Many proponents of the SAT and other standardized tests argue that they are necessary for comparing students across different school districts and states, as well as offer a flat metric to measure how ready prospective students are for college—a better one than high school grades. Researchers from the University of California, Berkeley analyzed 80,000 students admitted to the University of California and found that high school GPA is, “Consistently the strongest predictor of four-year college outcomes for all academic disciplines” such as grades and graduation. This is because, compared to standardized tests, high school grades give students more time, flexibility, and freedom to pursue their academic strengths and develop effective studying habits. In fact, these researchers regarded standardized admissions tests as more adversely affecting underrepresented minority students, many of which come from disadvantaged backgrounds, than high school GPA. 

According to The Washington Post, students from families earning over $200,000 annually average around a 1714 (around a 1230 in today’s metric), meanwhile this number drops to 1326 (around a 980) for families earning under $20,000. Per the Georgetown University Center on Education and the Workforce, this has historically resulted in the doors of America’s selective colleges, “Open wider to White students,” leaving the vast majority of minority students enrolling in overcrowded and underfunded open-access colleges. This essentially is a gilded mask, painted with the term “quantitative” and “fair,” when, in reality, these tests are a reflection of students with a discrepancy of upbringings not given an equal shot at the higher education institutions America prides itself on. It’s thus no wonder that a report by The Common App found that standardized test reporting was far higher amongst more affluent communities and lower among underrepresented, minority students.

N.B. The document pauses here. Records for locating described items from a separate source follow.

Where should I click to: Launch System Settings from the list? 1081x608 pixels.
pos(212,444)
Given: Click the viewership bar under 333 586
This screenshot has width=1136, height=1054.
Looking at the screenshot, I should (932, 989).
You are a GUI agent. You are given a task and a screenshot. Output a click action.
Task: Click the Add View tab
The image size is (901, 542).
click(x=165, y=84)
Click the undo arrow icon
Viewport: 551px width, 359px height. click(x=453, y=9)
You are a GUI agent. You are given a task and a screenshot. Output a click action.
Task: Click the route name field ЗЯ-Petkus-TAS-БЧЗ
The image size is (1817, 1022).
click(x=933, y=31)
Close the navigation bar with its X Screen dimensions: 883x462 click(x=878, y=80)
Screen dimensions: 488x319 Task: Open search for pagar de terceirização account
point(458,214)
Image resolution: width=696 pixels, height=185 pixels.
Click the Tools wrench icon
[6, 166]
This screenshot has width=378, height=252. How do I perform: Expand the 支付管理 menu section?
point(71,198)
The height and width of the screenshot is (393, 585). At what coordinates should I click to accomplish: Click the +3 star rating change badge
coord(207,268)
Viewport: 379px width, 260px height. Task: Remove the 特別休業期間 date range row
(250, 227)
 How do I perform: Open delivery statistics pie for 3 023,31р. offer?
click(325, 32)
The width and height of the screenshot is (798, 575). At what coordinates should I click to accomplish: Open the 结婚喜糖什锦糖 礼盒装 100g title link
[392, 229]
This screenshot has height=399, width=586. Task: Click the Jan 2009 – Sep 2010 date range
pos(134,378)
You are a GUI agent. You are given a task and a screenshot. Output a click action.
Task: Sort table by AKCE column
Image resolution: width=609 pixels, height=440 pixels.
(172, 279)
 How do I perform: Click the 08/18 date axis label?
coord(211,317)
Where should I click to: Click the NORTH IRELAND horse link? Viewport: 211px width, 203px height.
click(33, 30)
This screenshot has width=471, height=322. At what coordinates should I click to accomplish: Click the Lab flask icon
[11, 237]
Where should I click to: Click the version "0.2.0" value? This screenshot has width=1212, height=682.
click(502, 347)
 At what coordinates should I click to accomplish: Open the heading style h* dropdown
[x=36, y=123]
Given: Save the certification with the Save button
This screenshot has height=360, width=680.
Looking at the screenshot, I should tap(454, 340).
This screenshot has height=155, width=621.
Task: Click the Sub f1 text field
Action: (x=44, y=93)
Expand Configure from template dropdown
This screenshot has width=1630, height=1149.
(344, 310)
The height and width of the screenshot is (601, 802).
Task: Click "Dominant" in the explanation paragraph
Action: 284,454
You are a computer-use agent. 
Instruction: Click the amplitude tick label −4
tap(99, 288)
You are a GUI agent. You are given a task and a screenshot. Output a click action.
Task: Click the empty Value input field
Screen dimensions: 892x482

On top of that, standardized tests force students to learn for the sole purpose of getting the highest score possible, ignoring the deep curiosity and critical thinking that lies in genuine learning. That’s why Dr. Iain Harlow from the University of Edinburgh notes that approaches like cramming and re-reading that contribute to poor retention are extremely prevalent in the SAT and ACT. 

When a college can review an applicant’s essays, interviews, recommendations, community engagement, and entrepreneurial spirit, they can better understand the world a student comes from, as well as their intangible qualities that are more important than a standardized number. A student’s leadership, intellectual curiosity, ability to self-reflect, and perseverance amidst adversity are all characteristics that contribute to life, learning, and success more than a reading passage. When Hampshire College went test-blind, they saw, “Remarkable admissions results… Without the scores, every other detail of the student’s application became more vivid.” Hampshire College’s yield—meaning the percentage of students who accepted their offer of admission—increased by 8% and class diversity increased by 10%. Hopefully, with colleges moving towards being test-optional, admissions committees can take a deeper look at what makes each student unique and push for a decreased importance for consideration.